- _WRITTEN REQUEST_: Update the records from the line with "You are a GUI" to the line with "tap(136, 295)" by replacing "click action" with "tap action" and leaving everything else unchanged. Return only those lines, without the pictures.

- _SUPPLIED RECORDS_:
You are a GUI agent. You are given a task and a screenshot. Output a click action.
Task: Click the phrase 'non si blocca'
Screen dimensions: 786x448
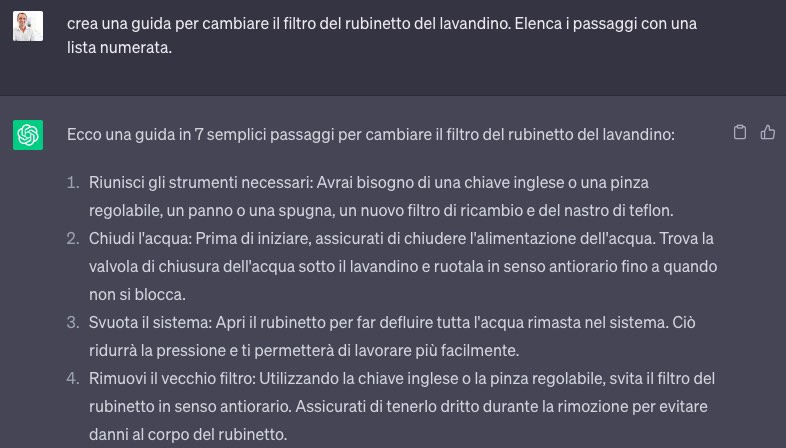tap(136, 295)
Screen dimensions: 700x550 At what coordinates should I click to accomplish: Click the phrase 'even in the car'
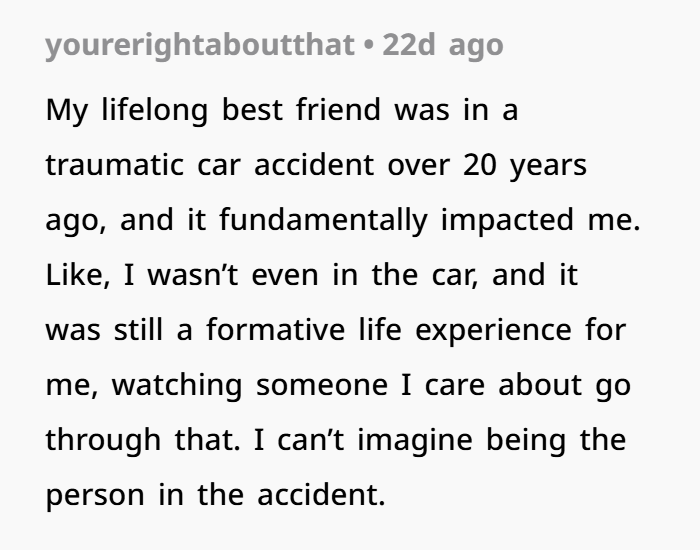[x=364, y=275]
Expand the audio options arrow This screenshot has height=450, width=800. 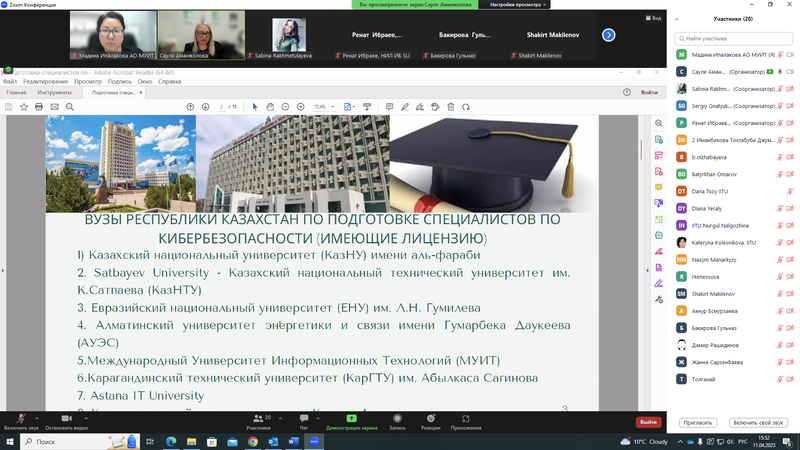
---
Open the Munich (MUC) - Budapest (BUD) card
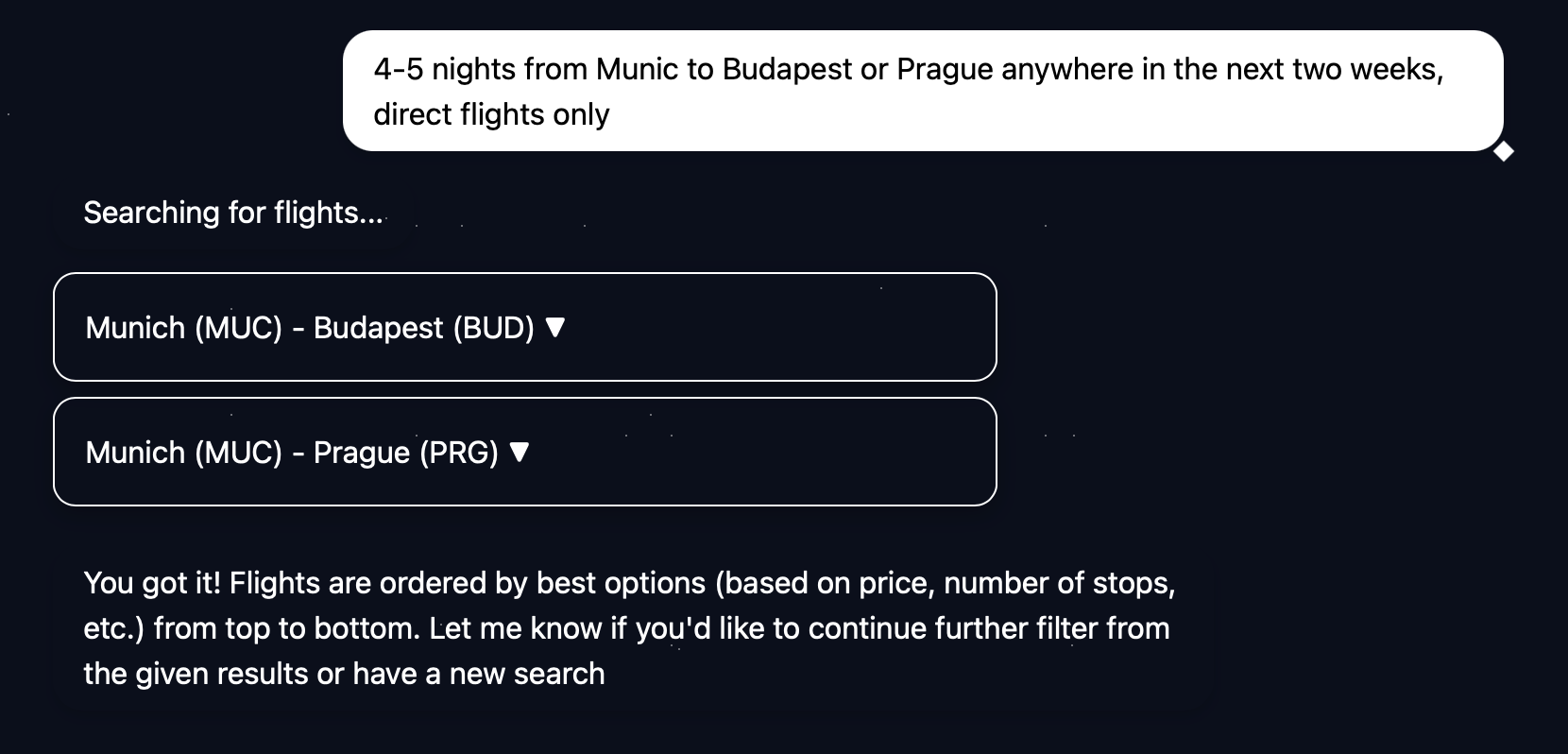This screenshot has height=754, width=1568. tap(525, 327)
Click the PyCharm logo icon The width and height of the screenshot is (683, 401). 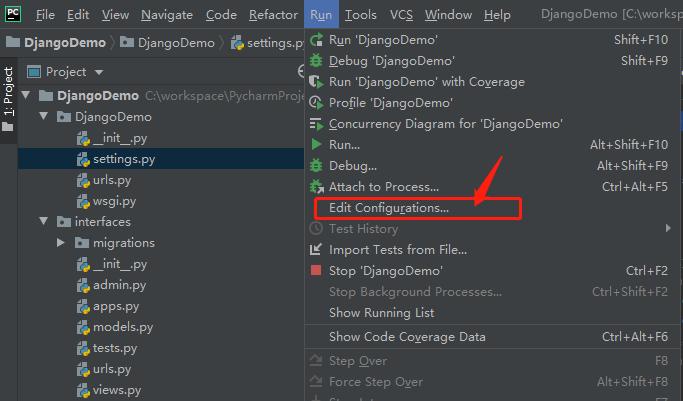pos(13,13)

- _PROBLEM SOLUTION_:
You are a GUI agent. You are given a task and a screenshot. Output a tap action.
Task: Click the phrase 'non si blocca'
Screen dimensions: 786x448
tap(136, 295)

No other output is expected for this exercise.